Quelle: Homepage von Umweltministerin (BW) Gönner
Die Menschen in Deutschland können also beruhigt sein, unsere AKW’s sind sicher. Falls ein Tsunami vom Atlantik die holländischen Wohnwagen bis zum Rhein- oder Neckarufer spülen sollte, wird kein Tropfen den Weg zu den Notstromaggregaten finden. Selbst wenn sich zwischen Schwarzwald und Alpen ein Loch bis Australien öffnen würde, Neckarwestheim 1 würde nicht wackeln, das ist sicher. Sowas lässt sich leicht behaupten, wenn man solche Gefahren prinzipiell für die kommenden 750000 Jahre beruhigt ausschließen kann. Doch was nützt die beste Sicherheitsüberprüfung, wenn die Kriterien falsch festgelegt wurden? Hat Frau Gönner die Möglichkeit einer Flugzeugkollision in ihre Betrachtung einbezogen? Menschliches Versagen lässt sich übrigens schlecht durch technische Sicherheitsprüfungen ausschließen. Mein Elektro- Rasierer befand sich übrigens heute morgen ebenfalls noch in einem technisch guten Zustand. Ob das morgen auch noch so leichtfertig zu behaupten wäre, würde ich mich nicht trauen, schließlich ist das Ding ja schon fast 10 Jahre alt. Mit der Klinge des Nassrasierers verletzte ich mir übrigens jedesmal die „Aussenhülle“…

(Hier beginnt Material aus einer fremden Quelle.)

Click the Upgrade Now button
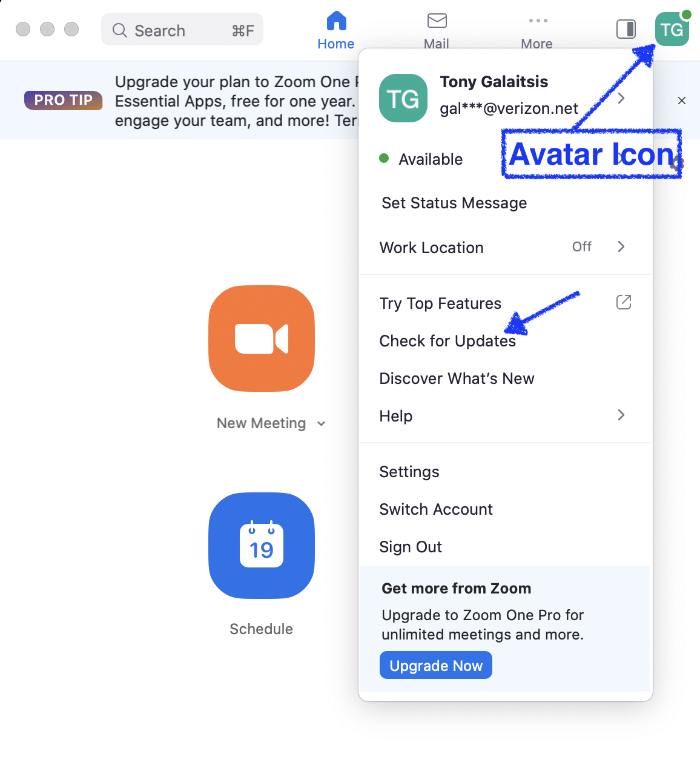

Eigentlich braucht man überhaupt nicht den Vergleich mit japanischen Reaktoren zu thematisieren, die CDU versucht schlicht Schadensbegrenzung ihrer eigenen fehlgeleiteten Atom- Politik zu betreiben. Unser Primärproblem mit der Atomenergie ist der daraus resultierende strahlende Abfall, dessen Entsorgung mehr denn je zum Problem geworden ist. Was nutzt es nachfolgenden Generationen, wenn die Brennstäbe nicht im Betrieb geschmolzen sind, dafür aber Generationen strahlend in der Asse oder in Gorleben überdauern? Übrigens hatte auch Frau Merkel als ehemalige Umweltministerin von Helmut Kohl’s Gnaden ihren bescheidenen Anteil an der deutschen Entsorgungspolitik für Atomabfälle…

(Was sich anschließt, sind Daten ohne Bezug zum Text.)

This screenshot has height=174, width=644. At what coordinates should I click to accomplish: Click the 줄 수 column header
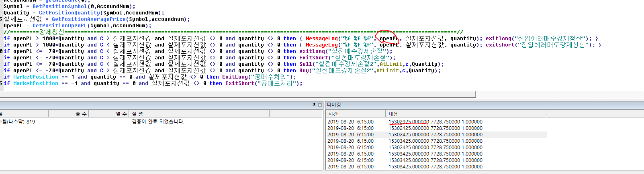(81, 114)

Umweltminister Röttgen konnte sich bei der Atompolitik der gelb- schwarzen Regierung nicht durchsetzen, sein sicherheitsrelevanter Absatz im Gesetz zur Laufzeitverlängerung von Kernreaktoren wurde ersatzlos gestrichen. Großen Widerstand seinerseits konnte man jedoch nicht wahrnehmen, hingegen aber Linientreue gegenüber seiner Fraktion. Geschickt inszenierte PR- Kampagnen der Atomindustrie verbreiteten Gerüchte von Versorgungslücken bei der Stromversorgung, wenn man auf Kernenergie verzichten wollte. Ebenso wurde eine trügerische Umweltfreundlichkeit suggeriert. Auch hält sich unter Atombefürwortern hartnäckig die kindisch naive Ansicht, dass man nach einem Atomausstieg den Atomstrom teuer aus den Nachbarstaaten importieren müsste. Dass jedoch nun plötzlich 7 Alt- Reaktoren ohne jegliche Energieengpässe mit Segen der Regierung abgeschaltet werden können, während dies noch eine Woche zuvor undenkbar gewesen wäre, lässt Zweifel an der Glaubwürdigkeit sowohl an der Atomlobby als auch an unserer Regierung zu.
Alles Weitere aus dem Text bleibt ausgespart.